11. The computing device of claim 10, wherein the one or more processors are further configured to:
input the image of the scene into a vision language model, and determine the one or more suggested tasks that may be performed by the user utilizing the hand-held manipulation device based on an output of the vision language model.
12. The computing device of claim 11, wherein the one or more processors are further configured to:
train the vision language model to receive the image of the scene as input, and output the one or more suggested tasks that may be performed by the user utilizing the hand-held manipulation device based on the image of the scene.
13. The computing device of claim 10, wherein the one or more processors are further configured to:
receive preferences associated with the tasks that may be performed by a user utilizing the hand-held manipulation device; and
determine the one or more suggested tasks that may be performed by the user utilizing the hand-held manipulation device based at least in part on the preferences.
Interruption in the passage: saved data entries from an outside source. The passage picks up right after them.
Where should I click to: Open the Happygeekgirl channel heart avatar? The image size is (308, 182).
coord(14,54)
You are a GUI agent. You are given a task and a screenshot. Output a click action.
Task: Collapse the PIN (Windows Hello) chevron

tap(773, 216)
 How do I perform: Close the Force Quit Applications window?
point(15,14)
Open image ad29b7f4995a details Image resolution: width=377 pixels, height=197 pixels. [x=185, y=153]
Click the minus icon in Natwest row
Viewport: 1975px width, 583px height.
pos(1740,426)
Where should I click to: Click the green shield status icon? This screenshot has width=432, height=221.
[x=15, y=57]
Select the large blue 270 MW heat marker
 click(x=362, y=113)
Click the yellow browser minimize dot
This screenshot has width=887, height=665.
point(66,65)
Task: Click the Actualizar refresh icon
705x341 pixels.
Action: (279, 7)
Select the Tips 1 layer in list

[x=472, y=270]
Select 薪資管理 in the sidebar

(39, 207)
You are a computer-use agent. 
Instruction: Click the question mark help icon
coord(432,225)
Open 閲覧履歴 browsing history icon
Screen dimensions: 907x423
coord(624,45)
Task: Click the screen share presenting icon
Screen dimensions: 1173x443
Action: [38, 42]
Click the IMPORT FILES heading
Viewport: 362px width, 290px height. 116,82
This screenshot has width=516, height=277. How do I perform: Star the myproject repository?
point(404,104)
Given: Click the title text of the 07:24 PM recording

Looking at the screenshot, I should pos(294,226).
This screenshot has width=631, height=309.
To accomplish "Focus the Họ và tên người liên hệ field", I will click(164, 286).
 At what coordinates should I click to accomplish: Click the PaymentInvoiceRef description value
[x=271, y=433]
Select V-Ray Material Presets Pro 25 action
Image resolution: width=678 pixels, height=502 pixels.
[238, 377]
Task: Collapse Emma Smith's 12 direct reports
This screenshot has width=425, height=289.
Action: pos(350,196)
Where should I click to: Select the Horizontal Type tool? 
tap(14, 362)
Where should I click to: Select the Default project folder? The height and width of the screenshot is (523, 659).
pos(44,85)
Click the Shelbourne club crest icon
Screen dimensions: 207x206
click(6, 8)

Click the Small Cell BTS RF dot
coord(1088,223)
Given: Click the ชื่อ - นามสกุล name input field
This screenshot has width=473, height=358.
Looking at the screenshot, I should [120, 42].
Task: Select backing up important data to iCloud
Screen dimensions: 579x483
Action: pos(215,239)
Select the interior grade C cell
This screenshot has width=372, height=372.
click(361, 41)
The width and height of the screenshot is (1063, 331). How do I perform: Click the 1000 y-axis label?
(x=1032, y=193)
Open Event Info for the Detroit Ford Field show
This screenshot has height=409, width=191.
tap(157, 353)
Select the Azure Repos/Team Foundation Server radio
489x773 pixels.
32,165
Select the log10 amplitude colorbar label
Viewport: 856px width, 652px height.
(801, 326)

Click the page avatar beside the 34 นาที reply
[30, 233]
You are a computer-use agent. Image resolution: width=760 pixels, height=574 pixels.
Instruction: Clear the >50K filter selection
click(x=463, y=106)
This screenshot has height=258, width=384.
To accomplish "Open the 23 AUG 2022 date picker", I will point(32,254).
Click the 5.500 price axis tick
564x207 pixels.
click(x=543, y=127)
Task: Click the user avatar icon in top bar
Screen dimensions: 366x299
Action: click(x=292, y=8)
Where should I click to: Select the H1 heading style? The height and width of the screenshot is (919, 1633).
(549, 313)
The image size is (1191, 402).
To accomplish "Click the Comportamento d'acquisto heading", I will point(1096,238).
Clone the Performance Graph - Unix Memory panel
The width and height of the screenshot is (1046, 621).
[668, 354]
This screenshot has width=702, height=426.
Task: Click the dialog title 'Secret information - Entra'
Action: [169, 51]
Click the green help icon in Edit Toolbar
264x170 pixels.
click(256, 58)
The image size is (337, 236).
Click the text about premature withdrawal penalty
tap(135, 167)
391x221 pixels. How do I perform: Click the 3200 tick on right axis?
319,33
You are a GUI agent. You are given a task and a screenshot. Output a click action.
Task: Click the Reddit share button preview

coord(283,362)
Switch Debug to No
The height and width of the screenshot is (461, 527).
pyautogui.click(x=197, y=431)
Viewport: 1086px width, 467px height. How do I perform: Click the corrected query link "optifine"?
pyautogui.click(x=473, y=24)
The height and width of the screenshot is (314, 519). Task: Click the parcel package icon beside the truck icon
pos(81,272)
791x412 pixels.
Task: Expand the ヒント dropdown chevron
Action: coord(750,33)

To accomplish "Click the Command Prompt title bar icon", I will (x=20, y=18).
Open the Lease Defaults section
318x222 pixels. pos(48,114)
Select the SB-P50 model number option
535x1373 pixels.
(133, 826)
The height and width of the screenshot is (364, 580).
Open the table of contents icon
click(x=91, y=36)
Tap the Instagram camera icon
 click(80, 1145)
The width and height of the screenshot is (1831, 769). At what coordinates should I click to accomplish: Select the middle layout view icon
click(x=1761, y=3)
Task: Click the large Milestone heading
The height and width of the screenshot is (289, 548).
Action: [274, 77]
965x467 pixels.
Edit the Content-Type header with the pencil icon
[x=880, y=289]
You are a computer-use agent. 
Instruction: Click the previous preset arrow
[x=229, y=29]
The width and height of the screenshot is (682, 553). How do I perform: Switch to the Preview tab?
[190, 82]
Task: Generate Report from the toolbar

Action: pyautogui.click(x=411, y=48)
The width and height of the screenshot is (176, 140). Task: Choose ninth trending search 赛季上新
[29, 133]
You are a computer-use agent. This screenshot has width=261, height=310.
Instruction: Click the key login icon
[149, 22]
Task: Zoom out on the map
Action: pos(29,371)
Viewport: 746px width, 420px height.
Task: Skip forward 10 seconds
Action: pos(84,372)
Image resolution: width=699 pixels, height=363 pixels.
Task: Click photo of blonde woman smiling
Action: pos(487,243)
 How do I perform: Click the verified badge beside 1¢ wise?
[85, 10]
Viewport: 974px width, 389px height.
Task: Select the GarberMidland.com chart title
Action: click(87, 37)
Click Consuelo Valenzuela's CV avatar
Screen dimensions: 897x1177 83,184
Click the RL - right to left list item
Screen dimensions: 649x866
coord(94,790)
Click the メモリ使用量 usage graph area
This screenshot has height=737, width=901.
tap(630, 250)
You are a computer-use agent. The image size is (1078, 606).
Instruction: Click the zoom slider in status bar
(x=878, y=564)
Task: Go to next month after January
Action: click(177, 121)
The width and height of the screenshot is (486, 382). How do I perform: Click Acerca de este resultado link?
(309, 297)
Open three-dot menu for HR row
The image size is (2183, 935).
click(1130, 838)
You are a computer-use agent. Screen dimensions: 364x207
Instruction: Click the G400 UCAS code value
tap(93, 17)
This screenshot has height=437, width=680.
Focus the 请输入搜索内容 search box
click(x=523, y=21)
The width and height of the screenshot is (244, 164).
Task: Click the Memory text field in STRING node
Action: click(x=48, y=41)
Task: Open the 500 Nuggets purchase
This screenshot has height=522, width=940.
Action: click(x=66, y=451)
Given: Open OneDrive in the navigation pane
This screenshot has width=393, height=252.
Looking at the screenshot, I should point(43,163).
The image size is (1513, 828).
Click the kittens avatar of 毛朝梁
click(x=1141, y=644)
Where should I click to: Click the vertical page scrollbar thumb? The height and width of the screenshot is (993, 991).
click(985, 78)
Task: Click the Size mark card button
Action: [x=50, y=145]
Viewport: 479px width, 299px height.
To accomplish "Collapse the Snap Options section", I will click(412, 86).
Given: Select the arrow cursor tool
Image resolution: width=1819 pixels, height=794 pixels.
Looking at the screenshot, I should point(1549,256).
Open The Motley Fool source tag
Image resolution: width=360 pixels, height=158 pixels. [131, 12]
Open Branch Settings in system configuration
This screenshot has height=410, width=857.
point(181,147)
14. The computing device of claim 10, wherein the training data comprises a video of the user utilizing the hand-held manipulation device to perform a task.
15. The computing device of claim 14, wherein the one or more processors are further configured to:
receive audio indicating the task to be performed; and
store the video in association with the audio as the training data.
16. The computing device of claim 10, wherein the one or more processors are further configured to:
receive, from a first hand-held manipulation device, a first video of the first hand-held manipulation device and a second hand-held manipulation device performing a task;
receive, from the second hand-held manipulation device, a second video of the first hand-held manipulation device and the second hand-held manipulation device performing the task; and
store the first video and the second video as the training data.
17. The computing device of claim 10, wherein the one or more processors are further configured to:
receive, from a first hand-held manipulation device, a first video of the first hand-held manipulation device and a second hand-held manipulation device performing a task;
receive, from the second hand-held manipulation device, a second video of the first hand-held manipulation device and the second hand-held manipulation device performing the task;
receive, from a head-mounted camera, a third video of the first hand-held manipulation device and the second hand-held manipulation device performing the task; and
store the first video, the second video, and the third video as the training data.
18. The computing device of claim 17, wherein the one or more processors are further configured to:
synchronize a first clock of the first hand-held manipulation device, a second clock of the second hand-held manipulation device, and a third clock of the head-mounted camera before the first video, the second video and the third video are recorded.
19. A non-transitory computer readable storage medium comprising a memory storing a program that, when executed by a processor, causes the processor to:
receive an image of a scene;
receive a request to identify tasks that may be performed by a user utilizing a hand-held manipulation device, based on the image of the scene;
in response to receiving the request to identify the tasks that may be performed by the user utilizing the hand-held manipulation device, analyze the image of the scene to determine one or more suggested tasks that may be performed by the user utilizing the hand-held manipulation device;
output the one or more suggested tasks that may be performed by the user utilizing the hand-held manipulation device; and
receive training data in response to outputting the one or more suggested tasks that may be performed by the user utilizing the hand-held manipulation device.
20. The non-transitory computer readable storage medium of claim 19, wherein the program further causes the processor to:
input the image of the scene into a vision language model, and determine the one or more suggested tasks that may be performed by the user utilizing the hand-held manipulation device based on an output of the vision language model.